▸ **Excerpted passage**:
========================================================================

Soil Sampling Design Methods Including Spatial Coverage, Maxvol Optimal Design, Simple Random, and Stratified Sampling
Overview
The soilsampling package provides methods for designing soil sampling schemes. It implements:
- Simple Random Sampling: Uniform random selection of sampling locations
- Stratified Random Sampling: Random sampling within compact geographical strata
- Spatial Coverage Sampling: Purposive sampling at stratum centroids for optimal coverage
- Maxvol Optimal Design Sampling: Feature-based sampling using D-optimal experimental design
- Composite Sampling: Sampling from equal-area strata for combined samples
- Validation Metrics: Assess stratification quality through coverage efficiency and distance statistics
Installation
Install from GitHub (Recommended)
# Using pak (fastest)
pak::pak("ccarbajal16/soilsampling")
# Or using devtools
devtools::install_github("ccarbajal16/soilsampling")Install from Local Source
# Install from local directory
install.packages(".", repos = NULL, type = "source")
# Or using devtools
devtools::install_local("path/to/soilsampling")Quick Start
library(soilsampling)
library(sf)
# Create a study area
poly <- st_polygon(list(rbind(
c(0, 0), c(100, 0), c(100, 50), c(0, 50), c(0, 0)
)))
study_area <- st_sf(geometry = st_sfc(poly))
# Set seed for reproducibility
set.seed(42)
# Spatial coverage sampling
samples <- ss_coverage(study_area, n_strata = 25, n_try = 5)
ss_plot(samples)
# Get coordinates
coords <- ss_to_data_frame(samples)
head(coords)Sampling Methods
Simple Random Sampling
Select locations uniformly at random:
samples <- ss_random(study_area, n = 30)
ss_plot_samples(samples)Stratified Random Sampling
Create strata first, then sample randomly within each:
# Create 25 compact strata
strata <- ss_stratify(study_area, n_strata = 25, n_try = 5)

========================================================================

▸ **Data lines**:
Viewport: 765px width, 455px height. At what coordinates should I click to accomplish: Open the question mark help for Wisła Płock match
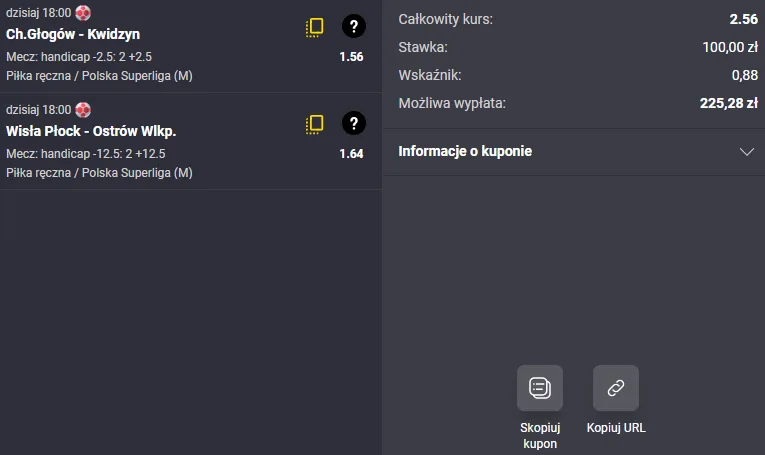tap(353, 123)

========================================================================

▸ **Required task**:
Please copy the stretch of the soil sampling page above from "ss_plot_samples(samples)Stratified Random Sampling" through "ss_stratify(study_area, n_strata = 25, n_try = 5)" word for word.

▸ **Solution**:
ss_plot_samples(samples)Stratified Random Sampling
Create strata first, then sample randomly within each:
# Create 25 compact strata
strata <- ss_stratify(study_area, n_strata = 25, n_try = 5)